Can the FCC Enforce Net Neutrality?
In December 2010, the US Federal Communications Commission, or FCC, adopted a series of “Open Internet Rules” designed to enforce the principles of net neutrality. The rules would forbid Internet service providers from blocking lawful content, and would forbid discrimination in transmitting lawful content.
But it’s not clear whether those rules have any teeth. First, the House of Representatives has voted to block the FCC from enforcing the rules. And secondly, at least one Internet service provider (Verizon) has challenged the validity of the rules in court.
Can the FCC Make the Law?
Supporters of net neutrality argue that broadband providers perform a public service.
The main legal argument against the new rules is that they go beyond the FCC’s authority. As a federal agency, the FCC has no independent power to make “law”; instead it can only make regulations that implement some law already passed by Congress. But Congress has never passed a net neutrality statute.

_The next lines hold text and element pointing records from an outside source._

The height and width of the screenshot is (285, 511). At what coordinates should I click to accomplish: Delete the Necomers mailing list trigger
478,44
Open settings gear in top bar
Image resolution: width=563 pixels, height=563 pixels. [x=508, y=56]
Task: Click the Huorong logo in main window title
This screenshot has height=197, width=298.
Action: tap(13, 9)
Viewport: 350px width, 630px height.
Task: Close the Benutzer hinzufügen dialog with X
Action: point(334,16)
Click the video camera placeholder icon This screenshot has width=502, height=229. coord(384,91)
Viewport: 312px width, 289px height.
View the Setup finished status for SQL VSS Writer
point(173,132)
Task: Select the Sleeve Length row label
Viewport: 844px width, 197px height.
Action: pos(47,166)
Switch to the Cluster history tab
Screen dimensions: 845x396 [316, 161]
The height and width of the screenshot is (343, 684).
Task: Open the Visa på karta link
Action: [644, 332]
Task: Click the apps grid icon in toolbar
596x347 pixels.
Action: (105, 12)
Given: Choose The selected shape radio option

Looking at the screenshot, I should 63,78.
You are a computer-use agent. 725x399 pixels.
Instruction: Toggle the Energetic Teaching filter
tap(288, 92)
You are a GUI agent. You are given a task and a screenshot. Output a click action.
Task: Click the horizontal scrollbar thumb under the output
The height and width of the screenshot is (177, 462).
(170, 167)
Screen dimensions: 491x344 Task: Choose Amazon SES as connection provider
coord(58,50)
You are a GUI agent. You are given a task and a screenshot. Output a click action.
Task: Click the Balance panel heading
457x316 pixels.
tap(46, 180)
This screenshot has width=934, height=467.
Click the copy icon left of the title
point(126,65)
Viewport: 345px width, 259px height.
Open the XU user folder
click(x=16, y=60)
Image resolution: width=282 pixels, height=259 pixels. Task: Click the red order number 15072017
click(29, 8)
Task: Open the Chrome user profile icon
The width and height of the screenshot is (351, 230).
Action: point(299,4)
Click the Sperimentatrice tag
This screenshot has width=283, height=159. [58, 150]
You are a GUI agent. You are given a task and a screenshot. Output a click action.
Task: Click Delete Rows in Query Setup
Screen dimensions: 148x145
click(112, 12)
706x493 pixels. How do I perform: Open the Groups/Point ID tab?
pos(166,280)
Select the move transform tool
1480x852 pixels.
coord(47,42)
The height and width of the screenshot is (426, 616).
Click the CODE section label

In adopting the net neutrality rules, the FCC relied on its general grant of power from Congress. But many experts agree that the FCC is probably skating on thin ice.
What Is the FCC?
The FCC was created by the Communications Act of 1934 which gave the agency power over certain public means of communication (technically known as common carriers) including telephones and radio and TV broadcasting. In 2002, however, the FCC concluded that broadband Internet service is not a communications service within its mandate, leaving the agency with only a limited power to address Internet issues.
An Appeals Court Rules Against the FCC
In April 2010, a federal appeals court actually overturned an earlier attempt by the FCC to enforce net neutrality rules. That case arose from an order by the FCC against Comcast, penalizing the service provider for interfering with certain peer-to-peer networking applications. The court held that the FCC has no legal authority to enforce anti-throttling rules.